<<<<
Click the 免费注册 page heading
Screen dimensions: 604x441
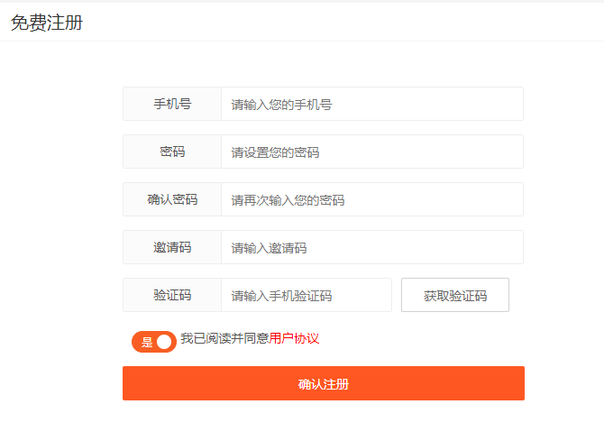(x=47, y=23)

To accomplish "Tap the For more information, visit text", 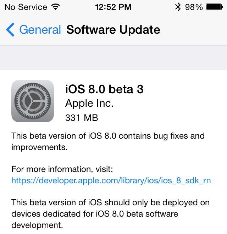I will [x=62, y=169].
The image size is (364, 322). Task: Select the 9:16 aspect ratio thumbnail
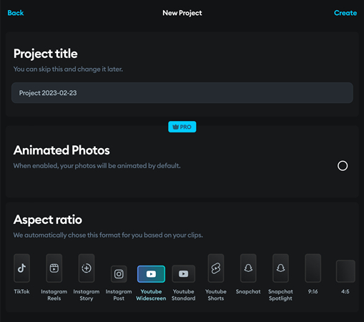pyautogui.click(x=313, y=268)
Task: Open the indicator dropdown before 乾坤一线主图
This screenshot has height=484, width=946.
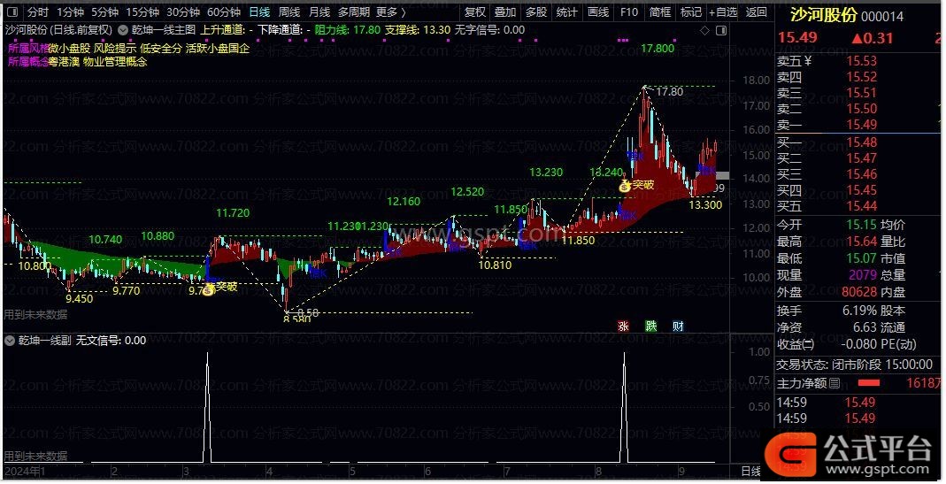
>>>>
<<<<
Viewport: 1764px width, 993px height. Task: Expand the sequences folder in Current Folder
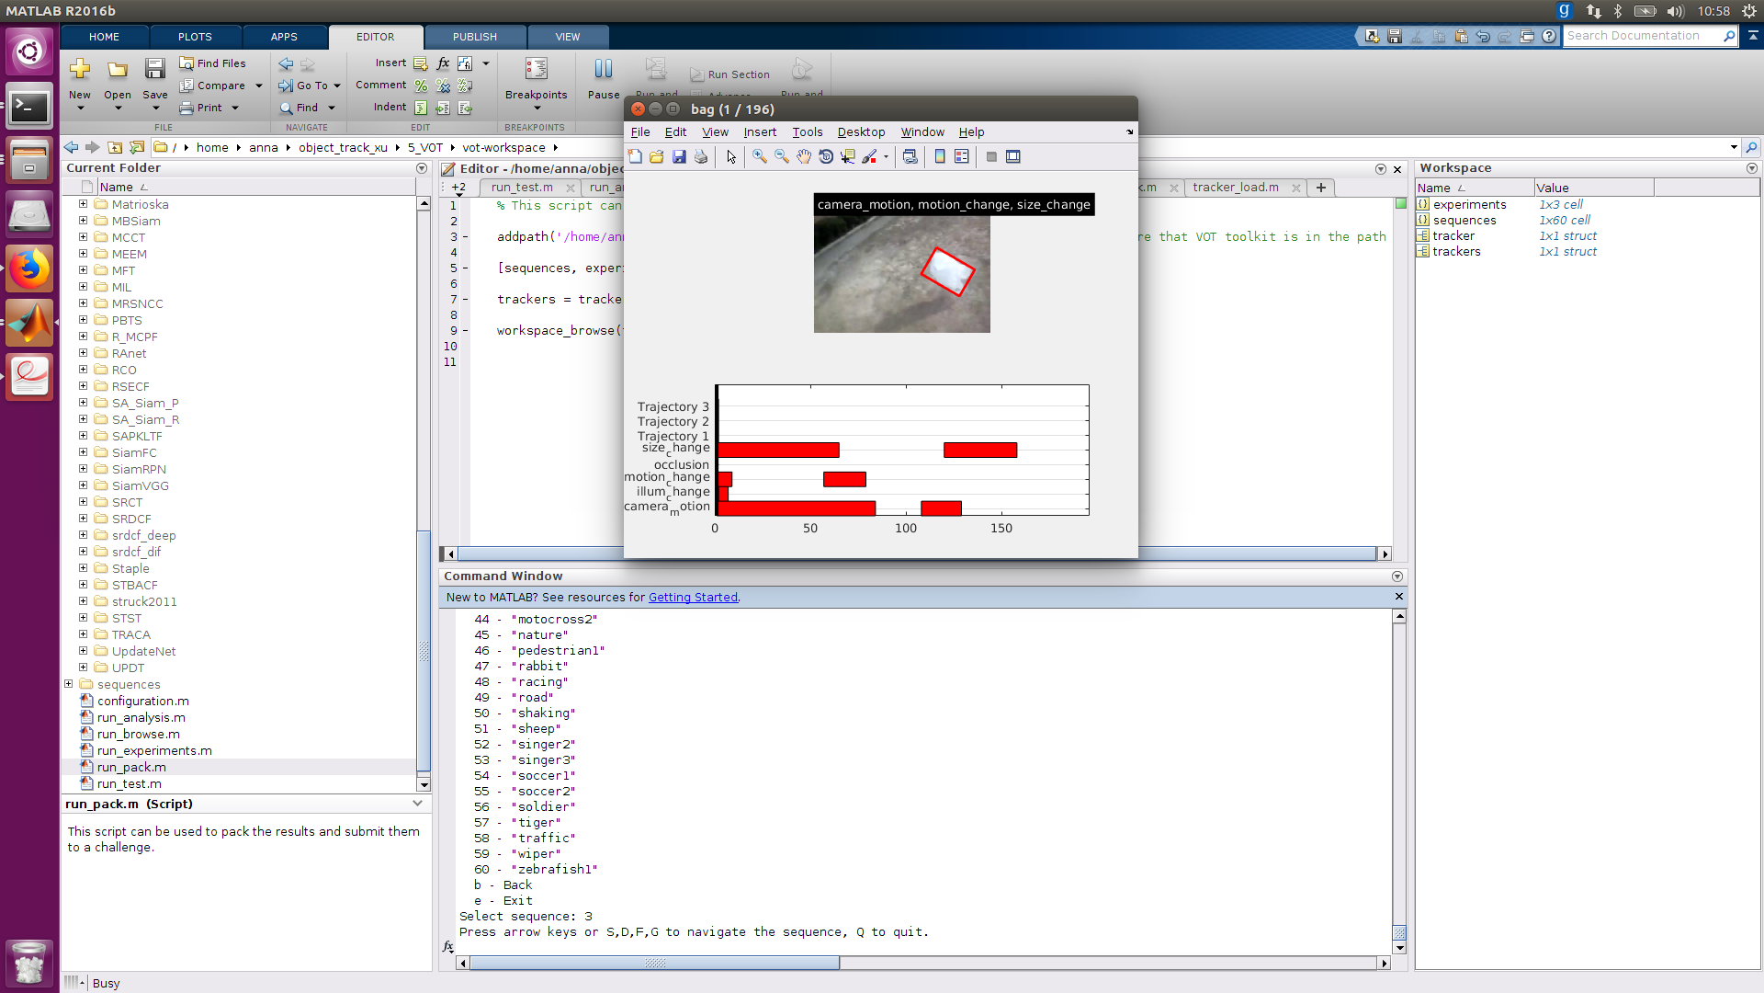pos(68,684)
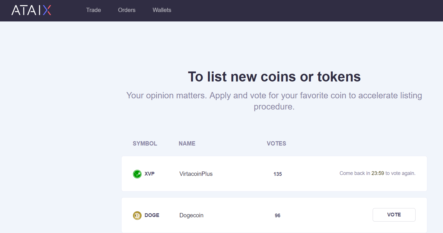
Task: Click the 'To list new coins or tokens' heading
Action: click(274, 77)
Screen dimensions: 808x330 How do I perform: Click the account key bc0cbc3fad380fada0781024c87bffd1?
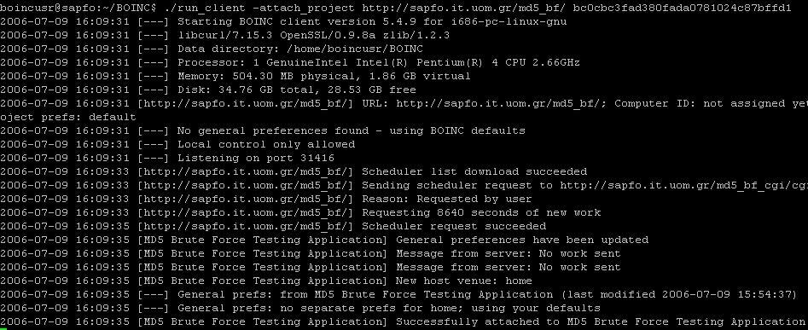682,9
>>>>
__EXERCISE INSTRUCTIONS__
Reproduce the data from the line containing "The image size" through the line containing "This screenshot has height=484, width=946.", both included, with the pictures omitted.

__THE ANSWER__
The image size is (364, 322). Task: Select the 9:16 aspect ratio thumbnail
pyautogui.click(x=313, y=268)
Task: Open the indicator dropdown before 乾坤一线主图
This screenshot has height=484, width=946.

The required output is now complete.